Reputation: 33
I am reading arguments from a file, line-by-line, but each line has several arguments. The gist of the code is below
cat file.txt | while read LINE ; do
echo -e `./foo.sh "$COUNT" "$LINE"`
done
foo.sh
#!/bin/bash
echo "$2\t$3\t$4"
file.txt
0 0 0
0 0 1
0 1 0
0 0 1
returned. Note it is not tabbed
0 0 0
0 0 1
0 1 0
0 0 1
This is simpler example of what I'm trying to do; my foo.sh is actually making a sql call using the arguments. I know that my foo.sh function works through debugging, so I've narrowed it down to the line reader. Any help with where I'm going wrong?
Upvotes: 3
Views: 3239
Reputation: 975
Is there a reason you're nesting the outer command in an echo? What about something like this? I just added -e to the echo in foo.sh and took out the echo in the outer call.

### Supplied material
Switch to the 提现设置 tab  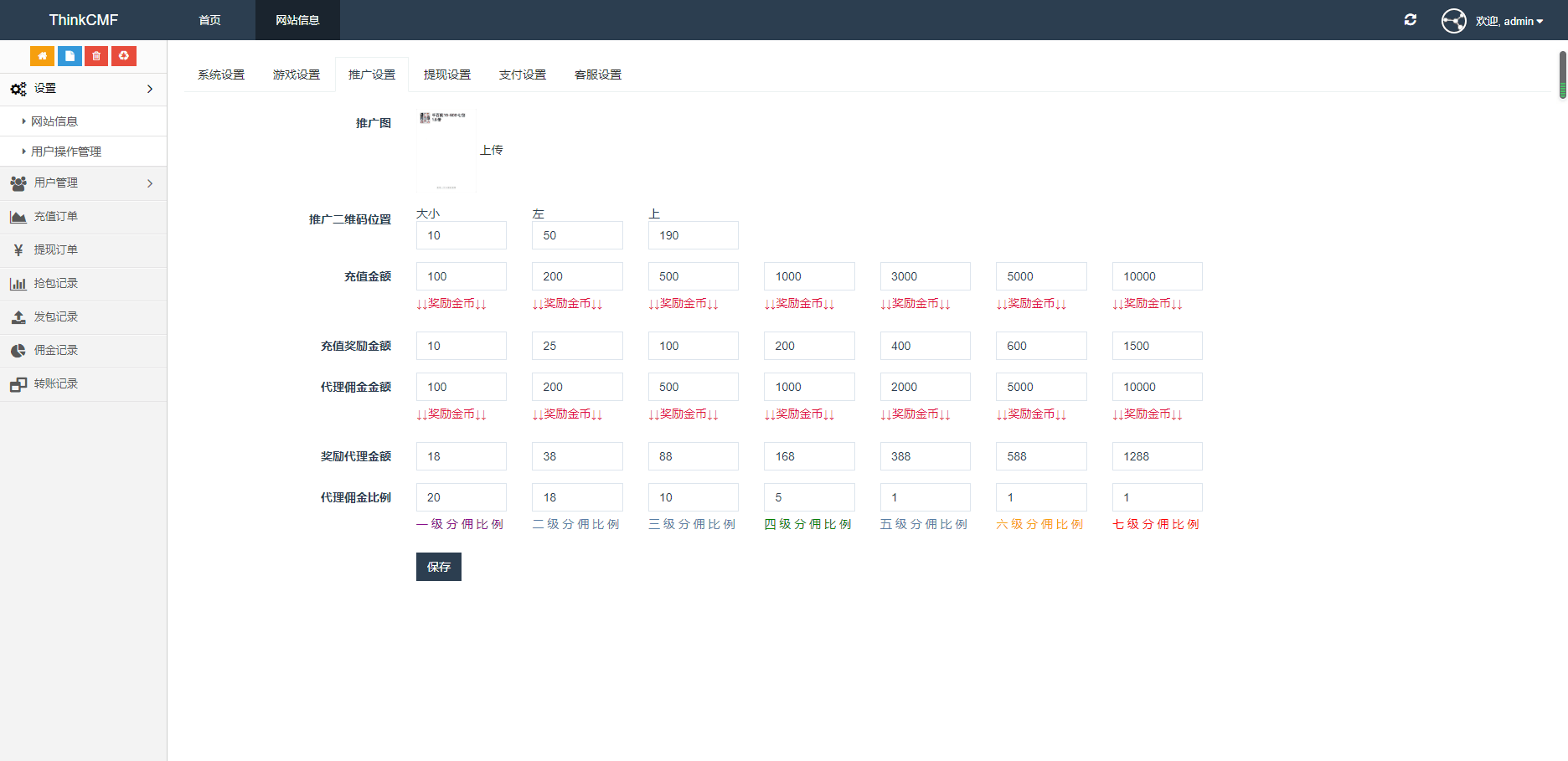click(x=446, y=75)
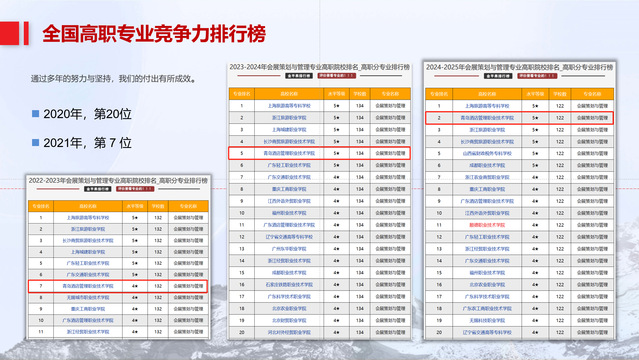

### What is asked
1) Give every line shown under the heading file.txt in the bash question, in order.
2) According to the bash question, what does the asker's real foo.sh do with the arguments?
3) Carry on the bash question from its last line.
The listing has no role in this work.

### Results by task
1)
0 0 0
0 0 1
0 1 0
0 0 1

2) It makes a SQL call using them.

3)
cat foo.txt | while read LINE ; do
./foo.sh $COUNT $LINE
done
foo.sh:
#!/bin/bash
echo -e "$2\t$3\t$4"
Upvotes: 1
Reputation: 5072
I think you need to do either:
So it becomes either:
echo -e `./foo.sh "$COUNT" $LINE`
or
echo -e `eval ./foo.sh "$COUNT" "$LINE"`
Otherwise bash will call foo.sh
passing $LINE
as a single parameter. By evaluating it explicitly, bash will first generate the final command string, and then reinterpret it, actually splitting $LINE
into separate arguments.
Hope this helps =)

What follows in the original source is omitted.